== PROBLEM REQUIREMENTS ==
Could you copy out all of the records below exactly, leaving out every picture?

[PROVIDED RECORDS — start]

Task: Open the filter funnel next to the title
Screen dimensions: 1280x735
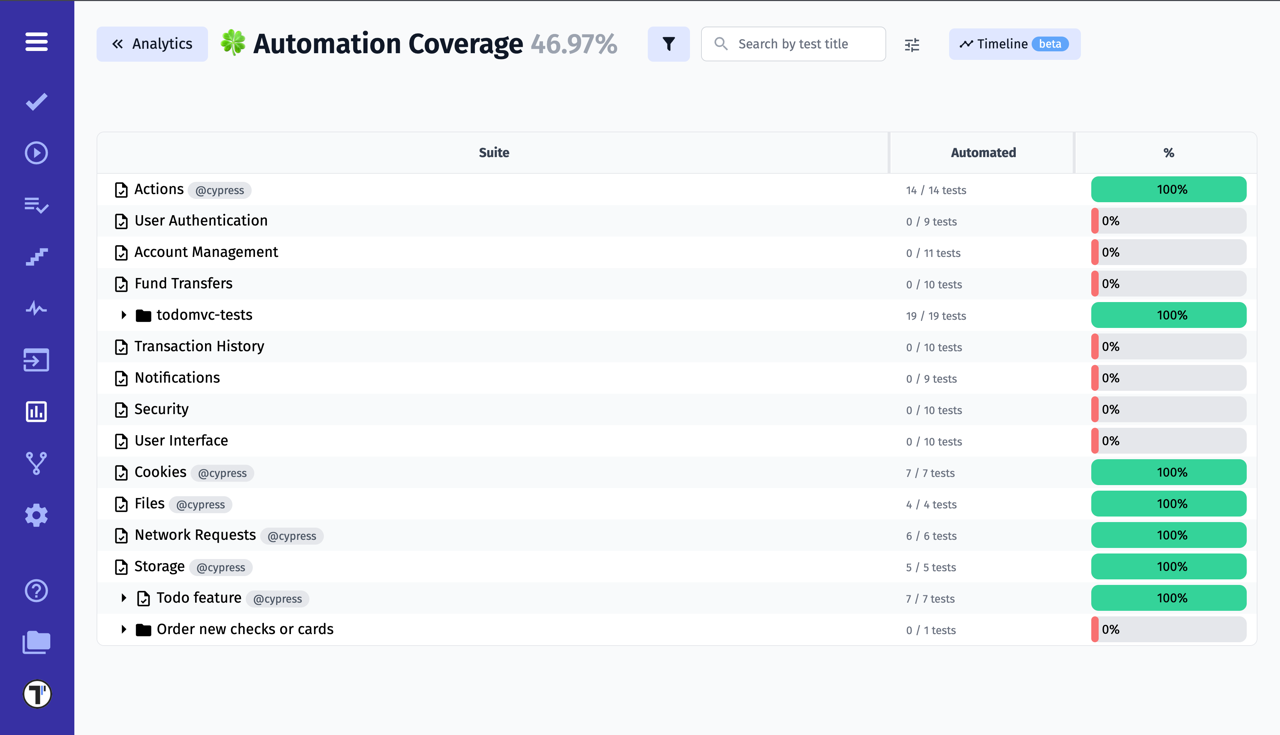Action: 668,44
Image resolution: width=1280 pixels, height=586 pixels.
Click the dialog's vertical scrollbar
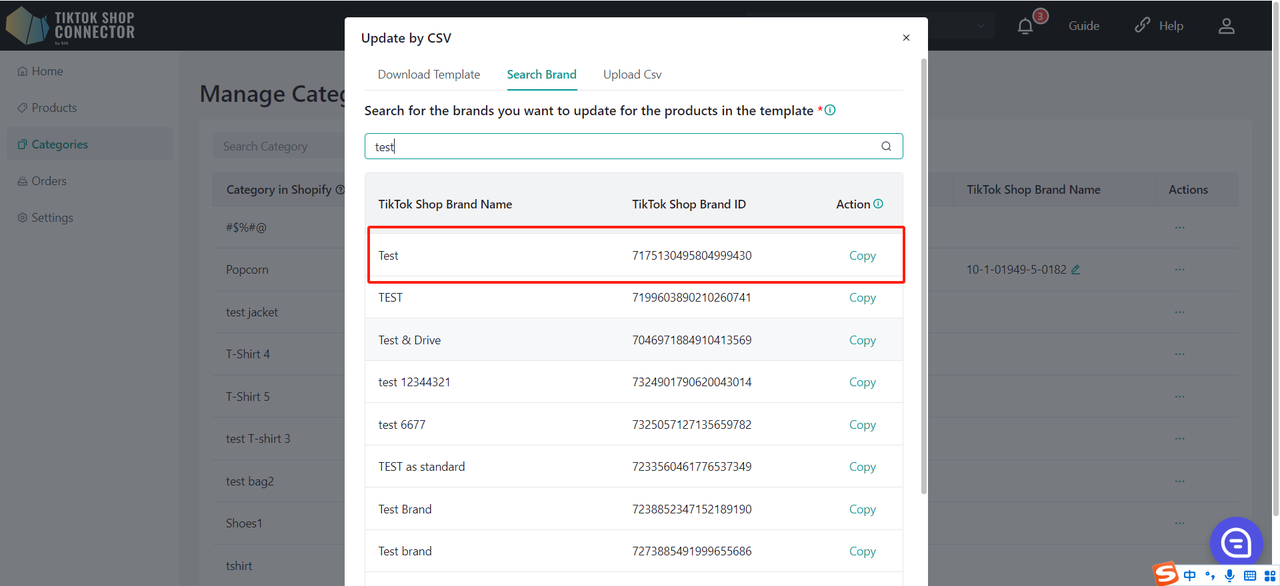tap(923, 280)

[PROVIDED RECORDS — finish]

== REPLY TO THE EXERCISE ==
Task: Open the filter funnel next to the title
Screen dimensions: 1280x735
Action: 668,44
Image resolution: width=1280 pixels, height=586 pixels.
Click the dialog's vertical scrollbar
tap(923, 280)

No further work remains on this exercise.